Data for processing: Begin

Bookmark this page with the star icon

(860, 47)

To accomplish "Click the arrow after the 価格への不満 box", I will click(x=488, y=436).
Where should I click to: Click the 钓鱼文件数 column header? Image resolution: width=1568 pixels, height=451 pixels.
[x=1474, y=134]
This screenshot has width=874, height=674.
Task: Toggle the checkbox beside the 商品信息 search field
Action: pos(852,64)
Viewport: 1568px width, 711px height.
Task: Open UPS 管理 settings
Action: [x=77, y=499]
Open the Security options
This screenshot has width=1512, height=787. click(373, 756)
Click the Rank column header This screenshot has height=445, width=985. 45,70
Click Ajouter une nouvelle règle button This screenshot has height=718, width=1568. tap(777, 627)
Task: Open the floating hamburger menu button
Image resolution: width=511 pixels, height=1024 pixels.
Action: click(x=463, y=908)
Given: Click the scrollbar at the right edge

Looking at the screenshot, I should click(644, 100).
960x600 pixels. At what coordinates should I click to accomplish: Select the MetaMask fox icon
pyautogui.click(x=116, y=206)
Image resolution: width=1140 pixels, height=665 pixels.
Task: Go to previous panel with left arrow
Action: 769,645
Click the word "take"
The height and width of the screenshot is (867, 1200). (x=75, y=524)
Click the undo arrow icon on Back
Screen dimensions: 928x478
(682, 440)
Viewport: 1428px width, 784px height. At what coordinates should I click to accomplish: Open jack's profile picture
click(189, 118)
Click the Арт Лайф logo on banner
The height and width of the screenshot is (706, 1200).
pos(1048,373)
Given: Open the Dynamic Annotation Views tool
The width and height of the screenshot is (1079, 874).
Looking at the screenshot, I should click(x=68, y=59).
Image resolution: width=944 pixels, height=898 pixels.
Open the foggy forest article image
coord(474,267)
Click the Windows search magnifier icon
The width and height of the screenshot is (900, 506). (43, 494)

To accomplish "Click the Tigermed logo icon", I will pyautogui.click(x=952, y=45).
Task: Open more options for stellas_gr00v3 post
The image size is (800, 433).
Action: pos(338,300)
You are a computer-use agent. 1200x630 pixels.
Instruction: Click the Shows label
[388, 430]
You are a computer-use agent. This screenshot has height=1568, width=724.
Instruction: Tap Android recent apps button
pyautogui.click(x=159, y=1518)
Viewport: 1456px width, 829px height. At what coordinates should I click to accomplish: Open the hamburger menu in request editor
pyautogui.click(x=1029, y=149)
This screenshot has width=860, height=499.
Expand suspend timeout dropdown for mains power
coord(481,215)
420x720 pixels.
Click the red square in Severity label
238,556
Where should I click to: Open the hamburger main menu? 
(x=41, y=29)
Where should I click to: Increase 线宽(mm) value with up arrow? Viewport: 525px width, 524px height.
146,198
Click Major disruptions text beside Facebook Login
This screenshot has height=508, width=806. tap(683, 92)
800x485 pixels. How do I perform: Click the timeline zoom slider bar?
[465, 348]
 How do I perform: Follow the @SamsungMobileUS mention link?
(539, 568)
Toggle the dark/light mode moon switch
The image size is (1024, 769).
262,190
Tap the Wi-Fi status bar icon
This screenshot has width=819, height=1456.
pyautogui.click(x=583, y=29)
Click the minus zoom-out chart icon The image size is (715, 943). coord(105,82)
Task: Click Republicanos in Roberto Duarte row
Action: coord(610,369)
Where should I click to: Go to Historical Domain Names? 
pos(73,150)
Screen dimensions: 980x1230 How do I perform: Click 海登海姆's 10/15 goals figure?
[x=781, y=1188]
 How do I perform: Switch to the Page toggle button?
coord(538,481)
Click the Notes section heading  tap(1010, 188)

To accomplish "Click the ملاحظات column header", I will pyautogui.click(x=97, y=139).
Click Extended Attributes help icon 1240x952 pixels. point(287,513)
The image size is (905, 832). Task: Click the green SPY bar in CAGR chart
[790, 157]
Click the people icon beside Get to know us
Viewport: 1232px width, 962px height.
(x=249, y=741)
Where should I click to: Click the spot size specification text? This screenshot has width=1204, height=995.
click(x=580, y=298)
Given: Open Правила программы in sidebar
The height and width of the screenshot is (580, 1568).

Data for processing: End

▶ **Exercise requirements**:
Copy out every line of the data that includes the word "computer".

▶ **Reply to the task**:
You are a computer-use agent. 1200x630 pixels.
You are a computer-use agent. This screenshot has height=1568, width=724.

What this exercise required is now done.